There is another way, a simpler way, and it consists in this: a simple, adoring, act of presence to the presence of God. In this, all that needs to be said to God is said implicitly. In this, the soul is exposed to God, opened to His divine action, and disinfected, that is purified, by the radiance of the Divine Countenance. Mother Mectilde writes of this to a Religious of the Monastery of Toul in 1678:
Blessed the soul that attends faithfully to her God by this secret and admirable way of silence. Never depart from it lest you become unfaithful. If, in this silence, one should say to you, “What are you doing?” You yourself do not know what you are doing: your support is naked faith. Be content that God knows it and that He knows it through and through.
Do not take fright at any temptation, no matter what it may be. You have not yet come to the end. There are souls who, [praying] in this way, suffer terrifying temptations. It is necessary that God alone, in pure faith, be enough for you; learn to do without all the rest. If one should say to you that you do not know what you adore, be assured, on this point, that you cannot miss the mark, because you are adoring in spirit and in truth He who is, and that you adore Him all the more truly in that you gaze upon Him by means of a simple faith, as He is in Himself, without image and without distinction.
Close your ears to all the interrogations that will be made concerning your way; be content in knowing that it is your path. Do not quit it, and do not trouble yourself over its obscurity nor over the obstacles that you meet. Abide in a loving confidence in God. Many souls arrive a certain degree of prayer, but they do not get beyond it. Saint Teresa says that she does not know the cause of this, and someone else says that the fault comes from our having too much self–love and holding back. We do not enough abandon ourselves blindly, under the best pretexts in the world.

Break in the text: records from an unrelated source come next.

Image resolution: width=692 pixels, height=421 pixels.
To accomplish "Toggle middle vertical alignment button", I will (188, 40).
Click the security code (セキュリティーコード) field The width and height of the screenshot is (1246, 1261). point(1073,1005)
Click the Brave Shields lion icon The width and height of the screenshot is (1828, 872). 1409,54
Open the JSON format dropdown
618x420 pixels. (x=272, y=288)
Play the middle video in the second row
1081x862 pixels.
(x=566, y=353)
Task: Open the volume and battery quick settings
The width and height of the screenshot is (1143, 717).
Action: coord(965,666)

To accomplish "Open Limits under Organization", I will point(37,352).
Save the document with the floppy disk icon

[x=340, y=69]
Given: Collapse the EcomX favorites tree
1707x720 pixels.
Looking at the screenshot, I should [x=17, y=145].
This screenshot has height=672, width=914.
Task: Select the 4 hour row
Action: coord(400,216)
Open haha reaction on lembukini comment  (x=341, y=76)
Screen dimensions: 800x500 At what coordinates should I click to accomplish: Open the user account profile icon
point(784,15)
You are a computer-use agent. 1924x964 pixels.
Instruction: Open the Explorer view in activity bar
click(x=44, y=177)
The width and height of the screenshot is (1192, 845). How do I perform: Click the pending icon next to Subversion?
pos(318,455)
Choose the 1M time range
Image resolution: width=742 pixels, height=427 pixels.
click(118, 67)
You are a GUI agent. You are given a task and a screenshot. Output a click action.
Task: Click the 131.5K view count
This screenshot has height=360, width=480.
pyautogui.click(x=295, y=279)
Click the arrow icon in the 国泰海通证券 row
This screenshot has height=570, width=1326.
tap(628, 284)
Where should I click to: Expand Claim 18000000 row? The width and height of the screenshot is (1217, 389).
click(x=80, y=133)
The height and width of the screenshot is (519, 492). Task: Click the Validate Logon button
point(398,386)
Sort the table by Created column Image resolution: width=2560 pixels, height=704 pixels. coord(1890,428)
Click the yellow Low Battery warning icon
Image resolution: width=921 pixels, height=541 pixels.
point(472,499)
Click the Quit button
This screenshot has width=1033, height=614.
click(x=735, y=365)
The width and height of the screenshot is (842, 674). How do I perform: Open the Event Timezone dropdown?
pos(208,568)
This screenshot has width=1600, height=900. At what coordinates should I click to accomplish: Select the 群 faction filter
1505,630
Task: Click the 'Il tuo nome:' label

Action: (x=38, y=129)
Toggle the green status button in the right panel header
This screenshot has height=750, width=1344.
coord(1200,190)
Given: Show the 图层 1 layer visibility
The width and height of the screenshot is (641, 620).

If I followed my thoughts, I would write much on this subject, and I don’t know why Our Lord has given me so many little lights on this subject, given the abyss of my infidelities and how far I am from the purity of this way. It is true that there is a great distance from the union of love with God and the holiness that one must have to enter heaven. God moves souls along during life and He brings them to consummation at death: it is the work of His divine hand. As for your sins, do not trouble yourself looking for them. If God wants an extraordinary confession of you, He will give you the grace and light to make it. Do not worry about it.